Crosswork Data Gateway

Cisco Crosswork Data Gateway is initially deployed as a VM called Base VM that contains only enough software to enroll itself with Crosswork Cloud. Once the Crosswork Data Gateway is registered with Crosswork Cloud, Crosswork Cloud pushes the collection job configuration down to the Crosswork Data Gateway, enabling it to gather the data it needs from the network devices.

1

Confirm Crosswork Data Gateway requirements.

Installation Requirements

2

Gather information needed during Crosswork Data Gateway installation. Make sure you have the following:

• A network where Crosswork Data Gateway can connect to Crosswork Cloud (Management Interface)

• A network where Crosswork Data Gateway can connect to the devices (optional Southbound Interface)

• IP address information for each interface

• A proxy, if it is required to connect to the internet

Deployment Parameters and Scenarios

3

• For Crosswork Data Gateway 6.0.1 or later:

  Create and copy an enrollment token (.json registration file) to use during Crosswork Data Gateway installation. The .json registration file contains unique digital certificates that are used to enroll Crosswork Data Gateway into Crosswork Data Gateway.

• For Crosswork Data Gateway versions earlier than 6.0.1, follow the steps described in Manually Add Crosswork Data Gateway Information, then go to Step 6.

Add Crosswork Data Gateway Information

For Crosswork Data Gateway 6.0.1 or later:

1. Crosswork Data Gateway > Data Gateways > Use Enrollment Token

2. Create or select an enrollment token.

3. Copy the enrollment token somewhere so that it is readily available when you install Crosswork Data Gateway.

During Crosswork Data Gateway installation, you will need to paste the enrollment token in the following platforms:

• VMware

  • vCenter vSphere Client—Paste the token text into the Auto Enrollment Package Transfer > Enrollment Token UI field

  • OVF Tool—Locate the script and under the ## Enrollment Token for Crosswork Cloud section, paste the token text after CloudEnrollmentToken=

• OpenStack—Locate the config.txt file and under the ## Enrollment Token for Crosswork Cloud section, paste the token text after CloudEnrollmentToken=

• Amazon EC2—Paste the token in the CloudFormation template or as part of the user data after CloudEnrollmentToken=

Install Crosswork Data Gateway

Authorize Crosswork Data Gateway access to Crosswork Cloud Traffic Analysis.

1. > Data Gateways > Use Enrollment Token

2. Click Next. The newly installed Crosswork Data Gateway should appear with then Enrollment State as Pending.

3. Click Allow to authorize the Crosswork Data Gateway access.

6

Configure BGP, SNMP, and network flow monitoring protocols on devices for Crosswork Cloud Traffic Analysis.

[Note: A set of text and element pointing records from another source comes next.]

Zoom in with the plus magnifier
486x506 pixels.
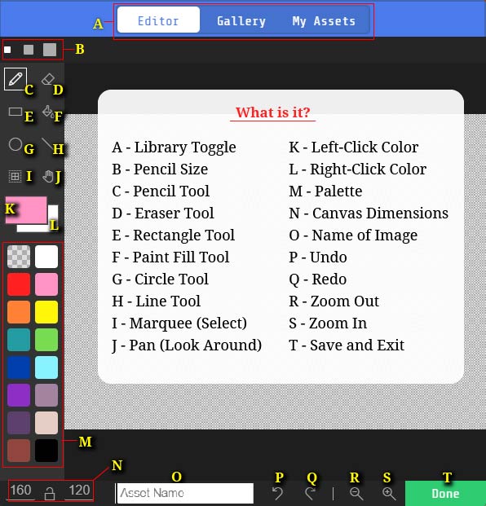(x=389, y=494)
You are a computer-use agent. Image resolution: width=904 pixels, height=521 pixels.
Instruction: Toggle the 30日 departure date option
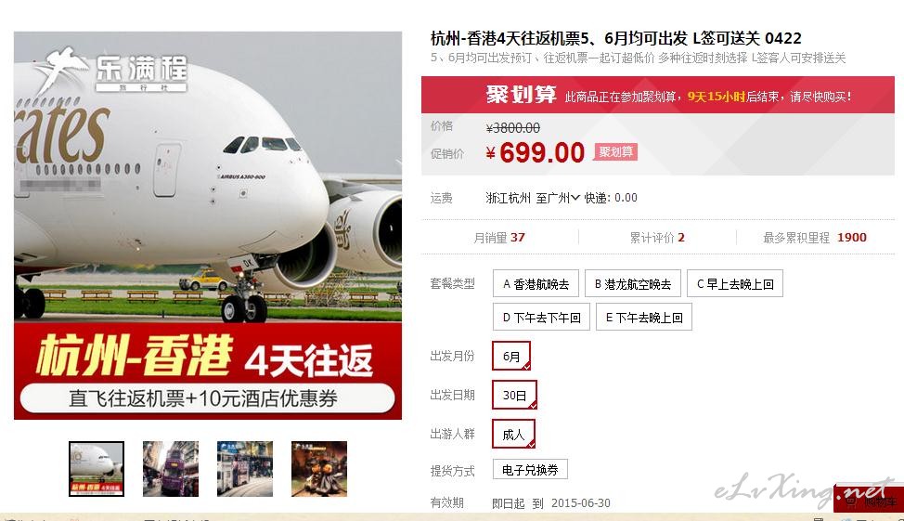click(514, 395)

Prerequisites for Adding Devices for Traffic Analysis

7

Add device credentials for BGP, SSH (optional), and SNMP to be used when adding devices.

Create Credentials

> Configure > Credentials > Add Credential

8

Add devices.

• Add Devices

  > Configure > Devices > Add Device

• Confirm all connections are up.

  > Configure > Devices > device_name > Status tab

Designate an external interface. Crosswork Cloud Traffic Analysis cannot display traffic data until you designate an external interface

Designate an External Interface

> Configure > Devices > device_name > Traffic Analysis tab > Interfaces

10

View and create policies to define what normal traffic should look like and notify you when they don’t.

Policies

> Configure > Policies

Setup is complete and you can begin using Crosswork Cloud Traffic Analysis.

11

Start monitoring traffic and easily identify points of congestion and opportunities to provide better load balancing and optimization of your BGP traffic.

• Do you see congestion? What changes could help with the congestion?

• Can you split advertisements to move traffic flows from one peer to another? What is the impact of moving traffic between edge devices?

• How do IP Routing tables relate to traffic flow in congested devices?

• Where and who should you be peering with?

View traffic information:

• View Device Traffic Details

• View Interface Traffic Details

• View ASN Traffic Details

• View Prefix Traffic Details

Tools you can use:

• Optimize Interface Utilization—The tool provides you with a suggested list of prefixes where traffic from overutilized edge interfaces can be diverted to underutilized edge interfaces to normalize overall utilization.

• Visually Compare Traffic—The tool compares traffic between like objects such as ASNs, prefixes, devices, and interfaces.

• Traffic Drilldown—This tool allows you to easily view interface capacity and what traffic sources are contributing to it.

• Peer Prospecting—This tool shows you on which peer ASNs large amounts of traffic are being transmitted and received. It helps you select a current peer and quickly see other peers to which you could move traffic.